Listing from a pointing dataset
>>

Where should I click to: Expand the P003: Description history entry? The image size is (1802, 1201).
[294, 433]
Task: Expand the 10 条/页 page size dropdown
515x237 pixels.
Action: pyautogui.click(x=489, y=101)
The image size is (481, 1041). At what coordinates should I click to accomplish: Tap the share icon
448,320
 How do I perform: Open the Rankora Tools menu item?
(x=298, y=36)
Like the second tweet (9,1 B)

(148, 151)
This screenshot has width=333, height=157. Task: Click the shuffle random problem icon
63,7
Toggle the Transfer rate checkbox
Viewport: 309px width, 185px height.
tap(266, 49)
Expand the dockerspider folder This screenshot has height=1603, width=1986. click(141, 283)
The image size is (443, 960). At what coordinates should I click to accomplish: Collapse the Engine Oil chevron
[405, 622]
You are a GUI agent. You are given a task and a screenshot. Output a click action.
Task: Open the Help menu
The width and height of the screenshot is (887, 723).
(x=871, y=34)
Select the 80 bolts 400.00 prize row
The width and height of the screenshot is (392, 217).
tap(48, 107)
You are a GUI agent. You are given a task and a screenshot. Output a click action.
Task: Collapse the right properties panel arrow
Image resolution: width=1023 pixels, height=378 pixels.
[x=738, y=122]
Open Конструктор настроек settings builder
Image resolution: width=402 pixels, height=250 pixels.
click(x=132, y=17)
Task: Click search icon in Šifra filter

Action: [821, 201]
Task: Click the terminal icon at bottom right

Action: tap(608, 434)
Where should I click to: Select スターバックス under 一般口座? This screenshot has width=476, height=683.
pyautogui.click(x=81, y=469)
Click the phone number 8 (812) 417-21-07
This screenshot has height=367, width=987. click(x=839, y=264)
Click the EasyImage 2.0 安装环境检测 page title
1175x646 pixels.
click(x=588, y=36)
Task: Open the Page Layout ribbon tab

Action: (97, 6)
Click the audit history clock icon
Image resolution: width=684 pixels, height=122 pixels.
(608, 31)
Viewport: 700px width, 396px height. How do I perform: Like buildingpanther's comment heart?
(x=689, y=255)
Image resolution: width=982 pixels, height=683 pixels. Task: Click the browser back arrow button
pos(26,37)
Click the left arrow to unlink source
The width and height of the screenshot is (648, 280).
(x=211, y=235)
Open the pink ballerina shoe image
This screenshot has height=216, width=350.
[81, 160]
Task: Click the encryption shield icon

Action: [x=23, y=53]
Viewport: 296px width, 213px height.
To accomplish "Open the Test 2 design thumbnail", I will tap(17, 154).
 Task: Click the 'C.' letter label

<<

» What this task involves:
Render every line of the listing above as a Markdown table with the columns "Row" and "Listing line", numbering each row and leaving out blank lines.

» Response for this exercise:
| Row | Listing line |
|---|---|
| 1 | Where should I click to: Expand the P003: Description history entry? The image size is (1802, 1201). |
| 2 | [294, 433] |
| 3 | Task: Expand the 10 条/页 page size dropdown |
| 4 | 515x237 pixels. |
| 5 | Action: pyautogui.click(x=489, y=101) |
| 6 | The image size is (481, 1041). At what coordinates should I click to accomplish: Tap the share icon |
| 7 | 448,320 |
| 8 |  How do I perform: Open the Rankora Tools menu item? |
| 9 | (x=298, y=36) |
| 10 | Like the second tweet (9,1 B) |
| 11 | (148, 151) |
| 12 | This screenshot has width=333, height=157. Task: Click the shuffle random problem icon |
| 13 | 63,7 |
| 14 | Toggle the Transfer rate checkbox |
| 15 | Viewport: 309px width, 185px height. |
| 16 | tap(266, 49) |
| 17 | Expand the dockerspider folder This screenshot has height=1603, width=1986. click(141, 283) |
| 18 | The image size is (443, 960). At what coordinates should I click to accomplish: Collapse the Engine Oil chevron |
| 19 | [405, 622] |
| 20 | You are a GUI agent. You are given a task and a screenshot. Output a click action. |
| 21 | Task: Open the Help menu |
| 22 | The width and height of the screenshot is (887, 723). |
| 23 | (x=871, y=34) |
| 24 | Select the 80 bolts 400.00 prize row |
| 25 | The width and height of the screenshot is (392, 217). |
| 26 | tap(48, 107) |
| 27 | You are a GUI agent. You are given a task and a screenshot. Output a click action. |
| 28 | Task: Collapse the right properties panel arrow |
| 29 | Image resolution: width=1023 pixels, height=378 pixels. |
| 30 | [x=738, y=122] |
| 31 | Open Конструктор настроек settings builder |
| 32 | Image resolution: width=402 pixels, height=250 pixels. |
| 33 | click(x=132, y=17) |
| 34 | Task: Click search icon in Šifra filter |
| 35 | Action: [821, 201] |
| 36 | Task: Click the terminal icon at bottom right |
| 37 | Action: tap(608, 434) |
| 38 | Where should I click to: Select スターバックス under 一般口座? This screenshot has width=476, height=683. |
| 39 | pyautogui.click(x=81, y=469) |
| 40 | Click the phone number 8 (812) 417-21-07 |
| 41 | This screenshot has height=367, width=987. click(x=839, y=264) |
| 42 | Click the EasyImage 2.0 安装环境检测 page title |
| 43 | 1175x646 pixels. |
| 44 | click(x=588, y=36) |
| 45 | Task: Open the Page Layout ribbon tab |
| 46 | Action: (97, 6) |
| 47 | Click the audit history clock icon |
| 48 | Image resolution: width=684 pixels, height=122 pixels. |
| 49 | (608, 31) |
| 50 | Viewport: 700px width, 396px height. How do I perform: Like buildingpanther's comment heart? |
| 51 | (x=689, y=255) |
| 52 | Image resolution: width=982 pixels, height=683 pixels. Task: Click the browser back arrow button |
| 53 | pos(26,37) |
| 54 | Click the left arrow to unlink source |
| 55 | The width and height of the screenshot is (648, 280). |
| 56 | (x=211, y=235) |
| 57 | Open the pink ballerina shoe image |
| 58 | This screenshot has height=216, width=350. |
| 59 | [81, 160] |
| 60 | Task: Click the encryption shield icon |
| 61 | Action: [x=23, y=53] |
| 62 | Viewport: 296px width, 213px height. |
| 63 | To accomplish "Open the Test 2 design thumbnail", I will tap(17, 154). |
| 64 |  Task: Click the 'C.' letter label |